Release 20.08 adds routing performance, ease of router configuration and operation, and overall system robustness - driven by the following:
- Linux-cp Plugin – The original TNSR router plugin has been replaced with the linux-cp plugin. Routers can be thought of as a data plane and a control plane. The data plane transforms and forwards traffic, while the control plane determines how packets should be forwarded. BGP, OSPF, LDP, and spanning tree are all examples of control plane functions. TNSR uses VPP for its data plane and Free Range Routing (FRR) for its control plane. A plugin is required for the two to communicate. With the linux-cp plugin, flows to and from the host stack now run 30 to 40 times faster - and convergence times for protocols like BGP are substantially reduced. The new plugin also improves system stability, simplifies feature insertion, and generally provides for better control and data plane separation. Consistent with Netgate’s long standing contribution to open source projects, all linux-cp changes have been upstreamed to the FD.io VPP project.
- Network Namespaces – Host stack services have been moved to a non-default network namespace - providing cleaner isolation between the host OS and VPP data plane - which prevents the host OS from intentionally or unintentionally using TNSR network connectivity and vice versa.
- Virtual Routing and Forwarding – The addition of Virtual Routing and Forwarding (VRF) expands routing configuration flexibility with multiple instances of routing tables and forwarding tables with overlapping address spaces, destination-based policy routing on a per-interface basis, dynamic routing daemons to manage routes on a per interface(s) basis, and more.
- IPsec NAT-T – TNSR 20.08 adds NAT Traversal (NAT-T), a standards-based (RFC 3715, RFC 3947) approach for IPsec encapsulation in User Datagram Protocol (UDP). Now data protected by IPsec can pass through NAT, enabling IPsec VPN connections that traverse connections where NAT is present.
- System-level Updates – TNSR 20.08 also leverages embedded open-source software updates including CentOS 8.2, VPP 20.01, FRR 7.3.1, strongSwan 5.8.4, Clixon 4.5.0, and Kea 1.7.7.

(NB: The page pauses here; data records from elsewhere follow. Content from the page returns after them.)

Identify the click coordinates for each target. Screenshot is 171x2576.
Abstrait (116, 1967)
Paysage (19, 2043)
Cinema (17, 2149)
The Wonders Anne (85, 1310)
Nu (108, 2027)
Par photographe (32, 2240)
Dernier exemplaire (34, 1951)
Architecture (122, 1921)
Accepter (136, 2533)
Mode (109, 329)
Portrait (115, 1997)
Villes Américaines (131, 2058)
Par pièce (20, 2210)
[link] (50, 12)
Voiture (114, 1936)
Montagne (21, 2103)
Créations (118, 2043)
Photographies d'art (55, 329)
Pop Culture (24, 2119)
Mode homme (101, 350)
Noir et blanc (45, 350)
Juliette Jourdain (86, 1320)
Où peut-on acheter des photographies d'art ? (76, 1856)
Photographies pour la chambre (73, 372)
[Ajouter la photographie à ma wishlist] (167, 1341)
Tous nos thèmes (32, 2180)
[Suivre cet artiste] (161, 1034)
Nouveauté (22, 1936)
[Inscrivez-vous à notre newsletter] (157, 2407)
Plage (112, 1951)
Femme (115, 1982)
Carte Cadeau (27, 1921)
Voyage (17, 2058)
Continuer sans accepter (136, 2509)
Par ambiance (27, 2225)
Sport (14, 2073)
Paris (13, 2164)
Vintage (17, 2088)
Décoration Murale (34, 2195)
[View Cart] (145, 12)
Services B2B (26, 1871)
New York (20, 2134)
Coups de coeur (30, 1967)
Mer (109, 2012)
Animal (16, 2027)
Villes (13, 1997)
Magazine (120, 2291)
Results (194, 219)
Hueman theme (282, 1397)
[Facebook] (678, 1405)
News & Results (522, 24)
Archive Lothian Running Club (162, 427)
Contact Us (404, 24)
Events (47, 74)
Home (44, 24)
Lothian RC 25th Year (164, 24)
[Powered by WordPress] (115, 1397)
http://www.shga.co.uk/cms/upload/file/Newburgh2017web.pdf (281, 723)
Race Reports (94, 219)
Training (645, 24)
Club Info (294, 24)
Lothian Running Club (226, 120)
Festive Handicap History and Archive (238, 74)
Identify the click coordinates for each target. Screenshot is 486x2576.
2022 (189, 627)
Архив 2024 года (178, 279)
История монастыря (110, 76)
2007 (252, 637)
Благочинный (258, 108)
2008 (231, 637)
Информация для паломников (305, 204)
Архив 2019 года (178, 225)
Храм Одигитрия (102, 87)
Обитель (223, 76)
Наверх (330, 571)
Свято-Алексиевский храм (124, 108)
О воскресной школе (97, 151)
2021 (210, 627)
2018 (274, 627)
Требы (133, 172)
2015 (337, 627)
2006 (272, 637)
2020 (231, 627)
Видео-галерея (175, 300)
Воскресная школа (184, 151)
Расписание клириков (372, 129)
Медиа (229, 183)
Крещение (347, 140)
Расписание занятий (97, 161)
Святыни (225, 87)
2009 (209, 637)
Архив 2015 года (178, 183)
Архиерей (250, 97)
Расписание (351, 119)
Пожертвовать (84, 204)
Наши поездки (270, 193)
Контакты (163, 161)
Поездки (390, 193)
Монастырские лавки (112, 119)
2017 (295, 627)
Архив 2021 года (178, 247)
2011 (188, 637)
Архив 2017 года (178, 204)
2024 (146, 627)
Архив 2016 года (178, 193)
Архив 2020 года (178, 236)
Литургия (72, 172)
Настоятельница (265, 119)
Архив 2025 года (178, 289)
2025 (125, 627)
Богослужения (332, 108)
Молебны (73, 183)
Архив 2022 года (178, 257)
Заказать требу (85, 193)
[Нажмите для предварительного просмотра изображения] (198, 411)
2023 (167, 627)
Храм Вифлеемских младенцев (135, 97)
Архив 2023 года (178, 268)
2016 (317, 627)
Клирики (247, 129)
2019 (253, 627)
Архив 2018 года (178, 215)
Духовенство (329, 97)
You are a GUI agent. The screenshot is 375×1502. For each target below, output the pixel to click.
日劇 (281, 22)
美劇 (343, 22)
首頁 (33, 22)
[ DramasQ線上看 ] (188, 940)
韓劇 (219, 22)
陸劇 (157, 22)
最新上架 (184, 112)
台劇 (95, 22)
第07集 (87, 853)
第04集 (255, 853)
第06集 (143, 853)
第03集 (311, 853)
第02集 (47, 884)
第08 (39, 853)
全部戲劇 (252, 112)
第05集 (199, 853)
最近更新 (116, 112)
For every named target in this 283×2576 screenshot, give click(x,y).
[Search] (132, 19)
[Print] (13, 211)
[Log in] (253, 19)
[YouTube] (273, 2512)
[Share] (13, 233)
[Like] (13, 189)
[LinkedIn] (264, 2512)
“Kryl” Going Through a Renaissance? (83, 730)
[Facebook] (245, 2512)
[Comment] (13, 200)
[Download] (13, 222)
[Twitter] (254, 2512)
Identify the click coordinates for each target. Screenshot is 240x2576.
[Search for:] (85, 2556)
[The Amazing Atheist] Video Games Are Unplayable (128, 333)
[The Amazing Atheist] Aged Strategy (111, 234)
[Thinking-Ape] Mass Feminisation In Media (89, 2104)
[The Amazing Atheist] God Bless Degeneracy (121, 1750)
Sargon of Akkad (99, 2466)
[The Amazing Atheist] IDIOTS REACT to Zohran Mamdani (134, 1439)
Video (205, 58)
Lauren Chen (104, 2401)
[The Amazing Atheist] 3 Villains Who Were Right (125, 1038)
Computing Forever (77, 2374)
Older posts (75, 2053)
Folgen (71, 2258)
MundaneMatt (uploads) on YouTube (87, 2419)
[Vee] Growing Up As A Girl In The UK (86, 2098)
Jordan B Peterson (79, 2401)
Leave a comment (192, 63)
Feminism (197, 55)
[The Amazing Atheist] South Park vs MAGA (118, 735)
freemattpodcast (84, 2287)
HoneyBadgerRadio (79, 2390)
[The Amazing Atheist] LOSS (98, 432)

“Release 20.08 represents yet another significant step forward for TNSR,” said Jim Thompson, CTO. “While a lot of what this release brings is ‘under the hood’, the architectural improvement in control and data plane communication substantially boosts router performance and robustness. There are times when product innerworkings need to take priority over the next batch of customer-requested features. This is one of those times for TNSR, and the internal plumbing changes make it a far more rugged software router for our customers.”
TNSR is available for deployment on Netgate’s SG-5100, XG-1537, XG-1541 appliances; as a bare metal image for non-Netgate appliances and virtual machines; as software instances on AWS and Microsoft Azure Marketplaces; and from AWS Solution Providers and Microsoft Azure partners.
Netgate is dedicated to developing and providing secure networking solutions to businesses, government and educational institutions around the world. Netgate is the only provider of pfSense® products, which include pfSense software - the world’s leading open-source firewall, router, and VPN solution. TNSR extends the company’s open-source leadership and expertise into high-performance secure networking – capable of delivering compelling value at a fraction of the cost of proprietary solutions.